_Work task:_
Write out, precisely and in full, each line of the material.

_Records for the exercise:_

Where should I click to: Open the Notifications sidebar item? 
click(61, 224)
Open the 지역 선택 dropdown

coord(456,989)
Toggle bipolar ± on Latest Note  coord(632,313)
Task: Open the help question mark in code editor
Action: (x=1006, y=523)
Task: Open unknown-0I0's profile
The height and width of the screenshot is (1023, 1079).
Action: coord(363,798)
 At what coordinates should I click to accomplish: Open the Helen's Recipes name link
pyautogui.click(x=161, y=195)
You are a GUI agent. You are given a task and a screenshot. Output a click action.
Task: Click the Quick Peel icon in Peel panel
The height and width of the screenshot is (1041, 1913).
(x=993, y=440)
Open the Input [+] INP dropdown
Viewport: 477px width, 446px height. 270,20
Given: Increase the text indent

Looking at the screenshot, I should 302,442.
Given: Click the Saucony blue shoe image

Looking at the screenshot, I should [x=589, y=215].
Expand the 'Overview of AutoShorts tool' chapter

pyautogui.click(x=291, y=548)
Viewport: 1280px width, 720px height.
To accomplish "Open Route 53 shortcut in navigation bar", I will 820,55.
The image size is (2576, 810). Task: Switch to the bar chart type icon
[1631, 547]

_Task solution:_
Where should I click to: Open the Notifications sidebar item? 
click(61, 224)
Open the 지역 선택 dropdown

coord(456,989)
Toggle bipolar ± on Latest Note  coord(632,313)
Task: Open the help question mark in code editor
Action: (x=1006, y=523)
Task: Open unknown-0I0's profile
The height and width of the screenshot is (1023, 1079).
Action: coord(363,798)
 At what coordinates should I click to accomplish: Open the Helen's Recipes name link
pyautogui.click(x=161, y=195)
You are a GUI agent. You are given a task and a screenshot. Output a click action.
Task: Click the Quick Peel icon in Peel panel
The height and width of the screenshot is (1041, 1913).
(x=993, y=440)
Open the Input [+] INP dropdown
Viewport: 477px width, 446px height. 270,20
Given: Increase the text indent

Looking at the screenshot, I should 302,442.
Given: Click the Saucony blue shoe image

Looking at the screenshot, I should [x=589, y=215].
Expand the 'Overview of AutoShorts tool' chapter

pyautogui.click(x=291, y=548)
Viewport: 1280px width, 720px height.
To accomplish "Open Route 53 shortcut in navigation bar", I will 820,55.
The image size is (2576, 810). Task: Switch to the bar chart type icon
[1631, 547]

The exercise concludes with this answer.